Published 13/09/2016

A painting of the HMS Erebus, the British ship that was discovered in 2014, as the expedition's second vessel HMS Terror has been found
A painting of the HMS Erebus, the British ship that was discovered in 2014, as the expedition's second vessel HMS Terror has been found
In a 2014 image, HMS Erebus is pictured on a sonar scan in the Queen Maud Gulf in Nunavut (Parks Canada/AP)

The second of two British explorer ships that vanished in the Arctic nearly 170 years ago during an expedition to find the fabled Northwest Passage has been found.

The Arctic Research Foundation said in Canada that the HMS Terror had been located by a research ship.

Last seen in the 1840s while under the command of Sir John Franklin, HMS Erebus and HMS Terror have long been among the most sought-after prizes in marine archaeology and the subject of songs, poems and novels.

The wreck of the Erebus was found in 2014.

Adrian Schimnowski, the expedition leader of the research ship that located the HMS Terror, said the ship was found on September 3, adding: "It is a perfect time capsule."

The Terror was discovered in 26 yards of water in Terror Bay, a small indentation on the coast of King William Island west of the community of Gjoa Haven.

Canadian Rear-Admiral John Newton said the two Franklin ships were found about 31 miles apart from each other.

Sir John and 128 hand-picked officers and men had set out in 1845 to find the Northwest Passage, the long-sought shortcut to Asia that supposedly ran from the Atlantic to the Pacific by way of the harsh, ice-choked Arctic.

The death of all 129 men made the Franklin expedition the worst tragedy in the history of Arctic exploration.

Historians believe the ships got trapped in thick ice in 1846 off Prince William Island, and that Sir John and some other crew members died in the ensuing months.

The survivors apparently abandoned the two ships in April 1848 in a hopeless bid to reach safety overland.

Dozens of searches by the British and Americans in the 1800s failed to locate the wrecks, and some of those expeditions also ended in tragedy.

But they opened up parts of the Canadian Arctic to discovery and ultimately found a Northwest Passage, though it proved inhospitable to shipping because of ice and treacherous weather.
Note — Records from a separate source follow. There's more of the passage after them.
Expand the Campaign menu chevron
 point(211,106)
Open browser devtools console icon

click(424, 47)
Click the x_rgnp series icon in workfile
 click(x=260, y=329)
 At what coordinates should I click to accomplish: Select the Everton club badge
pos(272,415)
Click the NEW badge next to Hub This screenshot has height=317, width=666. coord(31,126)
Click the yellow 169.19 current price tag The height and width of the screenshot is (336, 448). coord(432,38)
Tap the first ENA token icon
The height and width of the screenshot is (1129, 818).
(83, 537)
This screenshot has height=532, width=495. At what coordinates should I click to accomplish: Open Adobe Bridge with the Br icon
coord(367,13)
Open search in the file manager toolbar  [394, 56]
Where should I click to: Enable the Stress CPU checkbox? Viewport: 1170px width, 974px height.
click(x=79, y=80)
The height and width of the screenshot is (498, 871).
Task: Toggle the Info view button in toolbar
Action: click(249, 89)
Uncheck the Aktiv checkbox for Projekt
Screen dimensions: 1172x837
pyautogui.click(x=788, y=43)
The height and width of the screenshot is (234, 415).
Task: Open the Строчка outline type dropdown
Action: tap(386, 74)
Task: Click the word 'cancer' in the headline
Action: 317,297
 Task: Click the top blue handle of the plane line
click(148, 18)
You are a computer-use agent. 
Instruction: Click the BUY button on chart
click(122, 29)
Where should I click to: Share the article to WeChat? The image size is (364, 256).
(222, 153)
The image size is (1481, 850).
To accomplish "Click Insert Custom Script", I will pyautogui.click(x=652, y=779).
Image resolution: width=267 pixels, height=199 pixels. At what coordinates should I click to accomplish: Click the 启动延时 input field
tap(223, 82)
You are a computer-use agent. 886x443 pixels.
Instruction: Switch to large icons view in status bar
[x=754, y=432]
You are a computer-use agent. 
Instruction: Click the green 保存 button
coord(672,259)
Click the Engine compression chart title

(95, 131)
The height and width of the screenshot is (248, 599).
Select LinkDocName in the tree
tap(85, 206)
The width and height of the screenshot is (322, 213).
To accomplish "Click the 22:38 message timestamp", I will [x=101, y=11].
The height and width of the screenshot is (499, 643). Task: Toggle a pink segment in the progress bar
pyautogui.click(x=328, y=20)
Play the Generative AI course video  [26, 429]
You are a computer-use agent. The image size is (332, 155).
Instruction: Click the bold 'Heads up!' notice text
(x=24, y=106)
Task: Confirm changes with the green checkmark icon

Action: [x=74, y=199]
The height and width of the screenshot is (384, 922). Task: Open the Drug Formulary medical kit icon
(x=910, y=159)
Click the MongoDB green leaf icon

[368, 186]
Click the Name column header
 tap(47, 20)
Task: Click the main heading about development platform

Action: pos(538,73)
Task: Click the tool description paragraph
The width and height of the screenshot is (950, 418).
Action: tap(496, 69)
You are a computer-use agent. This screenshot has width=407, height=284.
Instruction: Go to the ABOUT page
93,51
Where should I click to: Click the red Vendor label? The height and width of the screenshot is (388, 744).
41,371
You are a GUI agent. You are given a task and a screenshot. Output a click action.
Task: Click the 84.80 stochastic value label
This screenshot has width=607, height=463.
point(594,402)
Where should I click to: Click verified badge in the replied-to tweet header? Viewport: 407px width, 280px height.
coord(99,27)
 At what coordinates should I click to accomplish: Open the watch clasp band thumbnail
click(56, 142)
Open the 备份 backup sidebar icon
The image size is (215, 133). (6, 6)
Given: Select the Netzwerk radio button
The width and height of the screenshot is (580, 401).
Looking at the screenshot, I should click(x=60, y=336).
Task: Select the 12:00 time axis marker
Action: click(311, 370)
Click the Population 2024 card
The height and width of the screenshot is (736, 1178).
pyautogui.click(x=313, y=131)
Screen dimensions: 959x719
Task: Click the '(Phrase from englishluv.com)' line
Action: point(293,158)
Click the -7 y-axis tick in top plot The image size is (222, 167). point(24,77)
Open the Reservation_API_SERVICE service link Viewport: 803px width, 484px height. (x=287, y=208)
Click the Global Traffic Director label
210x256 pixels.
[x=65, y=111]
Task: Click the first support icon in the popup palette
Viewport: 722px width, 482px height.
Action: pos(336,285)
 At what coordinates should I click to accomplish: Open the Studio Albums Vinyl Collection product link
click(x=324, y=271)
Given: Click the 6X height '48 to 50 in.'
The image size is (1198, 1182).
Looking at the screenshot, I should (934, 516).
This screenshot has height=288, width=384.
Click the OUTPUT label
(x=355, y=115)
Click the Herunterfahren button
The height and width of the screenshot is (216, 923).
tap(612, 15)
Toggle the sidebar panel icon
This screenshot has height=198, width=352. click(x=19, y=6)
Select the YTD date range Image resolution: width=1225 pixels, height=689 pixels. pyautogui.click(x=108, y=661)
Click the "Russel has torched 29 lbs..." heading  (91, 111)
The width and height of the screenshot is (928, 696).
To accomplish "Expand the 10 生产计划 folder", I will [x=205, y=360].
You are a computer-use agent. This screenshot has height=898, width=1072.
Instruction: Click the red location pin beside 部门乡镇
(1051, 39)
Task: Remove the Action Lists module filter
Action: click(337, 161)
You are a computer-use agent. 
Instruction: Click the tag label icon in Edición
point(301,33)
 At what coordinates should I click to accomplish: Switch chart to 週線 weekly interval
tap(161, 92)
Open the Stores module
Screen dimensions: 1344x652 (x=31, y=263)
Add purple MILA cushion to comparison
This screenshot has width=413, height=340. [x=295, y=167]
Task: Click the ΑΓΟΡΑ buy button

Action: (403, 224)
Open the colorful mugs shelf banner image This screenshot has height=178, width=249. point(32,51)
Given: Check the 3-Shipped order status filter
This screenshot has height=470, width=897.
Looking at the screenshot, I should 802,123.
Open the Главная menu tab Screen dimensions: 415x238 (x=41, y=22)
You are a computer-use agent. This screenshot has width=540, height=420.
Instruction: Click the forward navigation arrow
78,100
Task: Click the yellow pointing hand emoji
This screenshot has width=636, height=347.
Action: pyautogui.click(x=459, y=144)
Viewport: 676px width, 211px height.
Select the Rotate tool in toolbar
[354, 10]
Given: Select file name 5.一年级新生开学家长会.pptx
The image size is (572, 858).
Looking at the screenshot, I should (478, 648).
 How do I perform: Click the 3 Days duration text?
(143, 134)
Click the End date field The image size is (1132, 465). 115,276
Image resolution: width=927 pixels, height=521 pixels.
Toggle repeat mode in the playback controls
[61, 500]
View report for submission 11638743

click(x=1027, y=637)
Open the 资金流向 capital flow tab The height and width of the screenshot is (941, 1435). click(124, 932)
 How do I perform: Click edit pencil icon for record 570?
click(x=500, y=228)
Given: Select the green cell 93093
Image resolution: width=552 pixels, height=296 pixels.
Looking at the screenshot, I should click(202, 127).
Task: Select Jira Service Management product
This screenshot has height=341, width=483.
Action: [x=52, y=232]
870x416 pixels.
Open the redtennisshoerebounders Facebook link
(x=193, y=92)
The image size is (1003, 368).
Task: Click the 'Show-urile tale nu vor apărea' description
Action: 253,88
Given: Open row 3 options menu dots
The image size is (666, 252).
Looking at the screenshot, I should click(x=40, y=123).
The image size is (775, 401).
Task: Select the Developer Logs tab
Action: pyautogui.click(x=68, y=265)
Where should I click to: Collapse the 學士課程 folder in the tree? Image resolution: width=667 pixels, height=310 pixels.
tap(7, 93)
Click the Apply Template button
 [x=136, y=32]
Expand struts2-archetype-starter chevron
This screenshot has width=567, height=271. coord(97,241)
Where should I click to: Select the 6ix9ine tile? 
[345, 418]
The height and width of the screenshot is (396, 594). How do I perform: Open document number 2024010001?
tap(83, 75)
Mr Schimnowski said the mystery might have remained if not for a late-night conversation on the Martin Bergmann, a research vessel, between himself and Sammy Kogvik, an Inuk and Canadian Ranger from Gjoa Haven.

Mr Kogvik started talking about something he had seen seven years ago while snowmobiling across the sea ice off Terror Bay.

He recalled how he had looked behind him to check on his hunting partner when he spotted a large pole sticking up out of the ice. The two Inuit stopped and took pictures of what looked like a ship's mast.

But when he got home to Gjoa Haven, he found he had dropped his camera and lost the shots.

"He kept the story secret because he didn't want people not to believe him," Mr Schimnowski said.

"We listened to Sammy's story on the bridge of the Bergmann and changed course to take a look," he said.

In the days since the discovery, the crew has identified a number of the Terror's features.

There is video of the ship's bell, a cannon similar to those on the Erebus has been spotted and the ship's helm is still there "in perfect condition," said Mr Schimnowski.

There are no plans to raise the two ships.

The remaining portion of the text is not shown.